# Bias Feature Cluster Visualization (UMAP)

This notebook visualizes the distribution of bias-related features in a 2D space using UMAP dimensionality reduction.

**Purpose:**
- Visualize how bias features cluster in the SAE latent space
- Compare feature distributions across 9 demographic dimensions
- Identify shared vs. unique bias features

**Input Data:**
- SAE decoder weights: [100,000 × 4,096]
- IG² attribution results: top-k features per demographic

**Output:**
- 3×3 grid of UMAP scatter plots
- Feature frequency histogram

In [None]:
import os
import sys
import warnings
from pathlib import Path

import torch
import numpy as np
import matplotlib.pyplot as plt
import seaborn as sns

# Add project root to path
PROJECT_ROOT = Path(os.getcwd()).parent.parent
sys.path.append(str(PROJECT_ROOT))

from src.visualization import (
    setup_korean_font,
    load_demographics,
    load_ig2_results,
    load_sae_decoder_weights,
    prepare_umap_data,
    plot_umap_clusters,
    plot_feature_frequency_histogram,
    get_demographic_labels
)

warnings.filterwarnings('ignore')

print(f"Project root: {PROJECT_ROOT}")

## Configuration

In [None]:
# Setup Korean font for matplotlib
setup_korean_font()

# Seaborn style
sns.set_style('whitegrid')
sns.set_context('paper')

In [None]:
# Paths
DATA_DIR = PROJECT_ROOT / "data"
RESULTS_DIR = PROJECT_ROOT / "results"
ASSETS_DIR = PROJECT_ROOT / "notebooks" / "visualizations" / "assets"
ASSETS_DIR.mkdir(exist_ok=True, parents=True)

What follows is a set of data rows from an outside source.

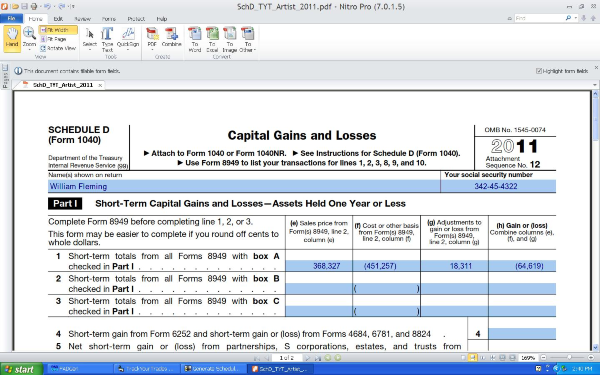The height and width of the screenshot is (375, 600).
Task: Go to next page button
Action: (307, 358)
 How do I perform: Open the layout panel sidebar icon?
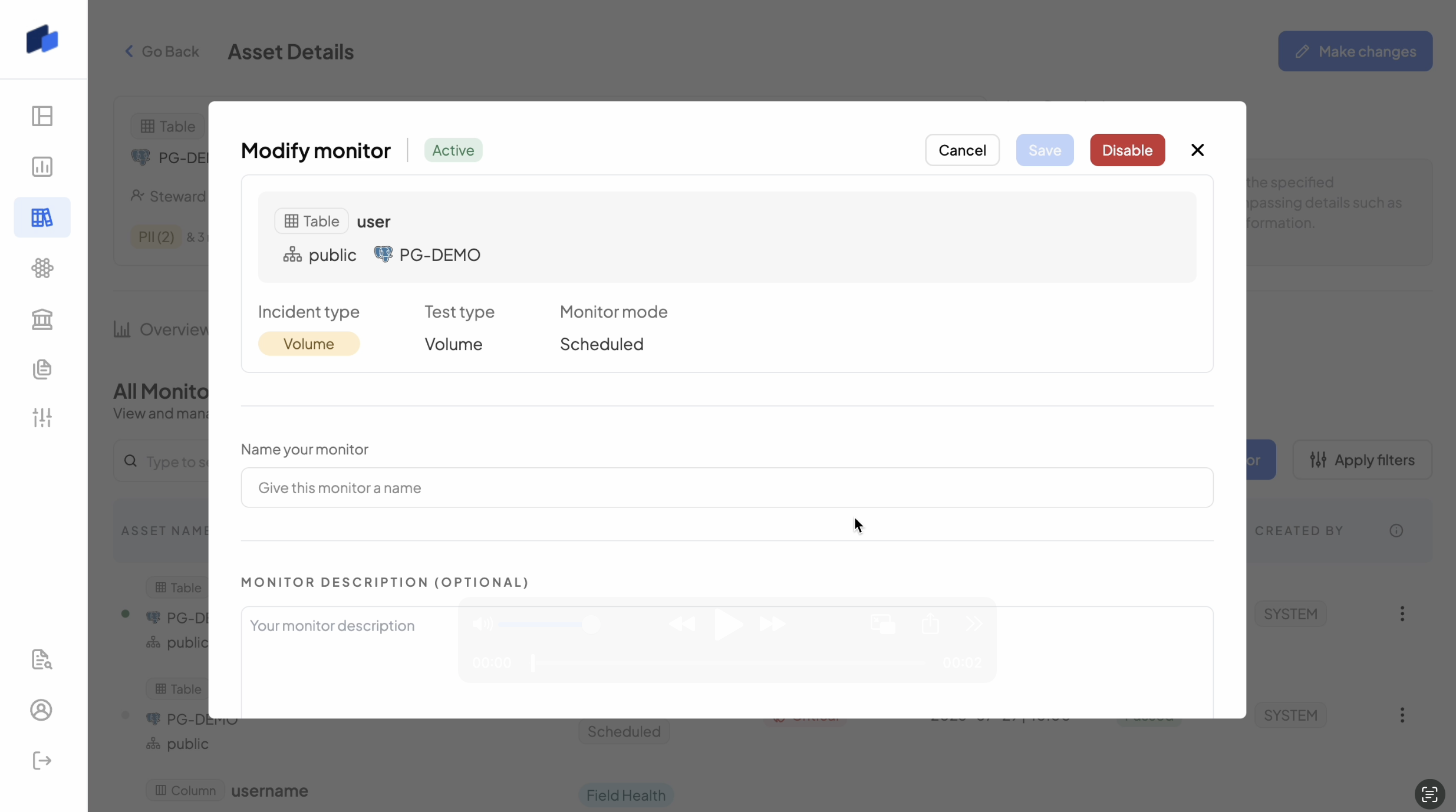point(42,116)
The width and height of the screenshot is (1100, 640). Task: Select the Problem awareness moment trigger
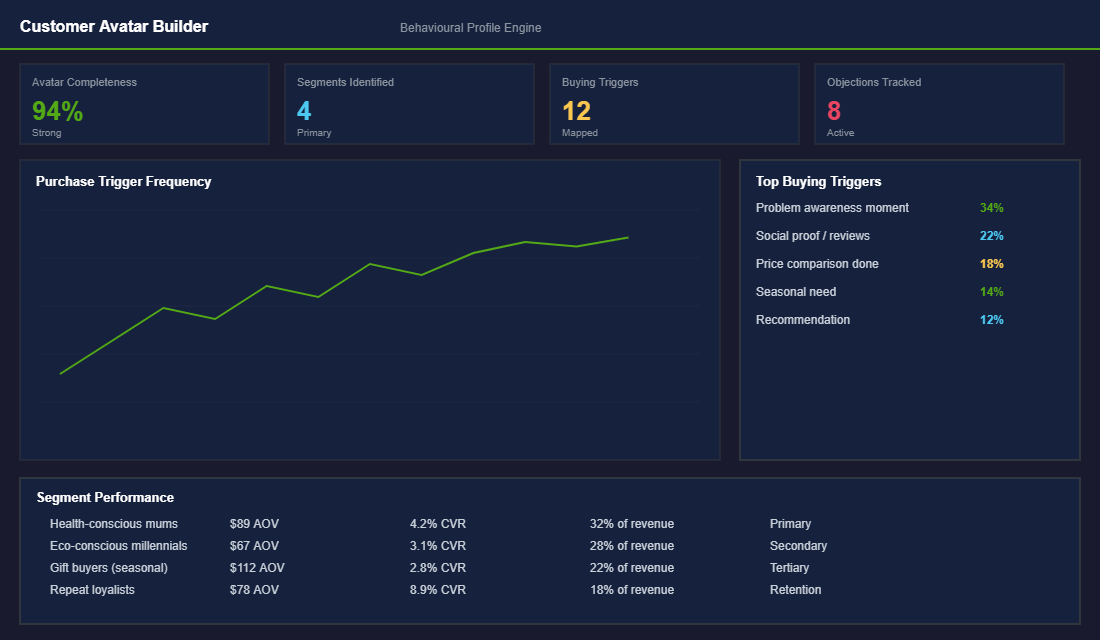tap(832, 207)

# Stage: 'pilot', 'medium', 'full', or 'mock'
STAGE = "mock"

# Visualization parameters
TOP_K = 100  # Number of top features per demographic

print(f"Data stage: {STAGE}")
print(f"Top-k features: {TOP_K}")

## Load Data

In [None]:
# Load demographics
demographics_dict = load_demographics(DATA_DIR)
demographic_labels_ko, demographic_labels_en = get_demographic_labels(demographics_dict)

print(f"Demographics: {len(demographic_labels_ko)}")
for ko, en in zip(demographic_labels_ko, demographic_labels_en):
    print(f"  - {ko} ({en})")

In [None]:
# Load IG² results
ig2_results = load_ig2_results(RESULTS_DIR, stage=STAGE)

print(f"\nIG² results loaded for {len(ig2_results)} demographics")
for demo, data in ig2_results.items():
    scores = data['feature_scores'] if isinstance(data, dict) else data
    print(f"  - {demo}: {len(scores)} features")

In [None]:
# Load SAE decoder weights
decoder_weights = load_sae_decoder_weights(RESULTS_DIR, stage=STAGE)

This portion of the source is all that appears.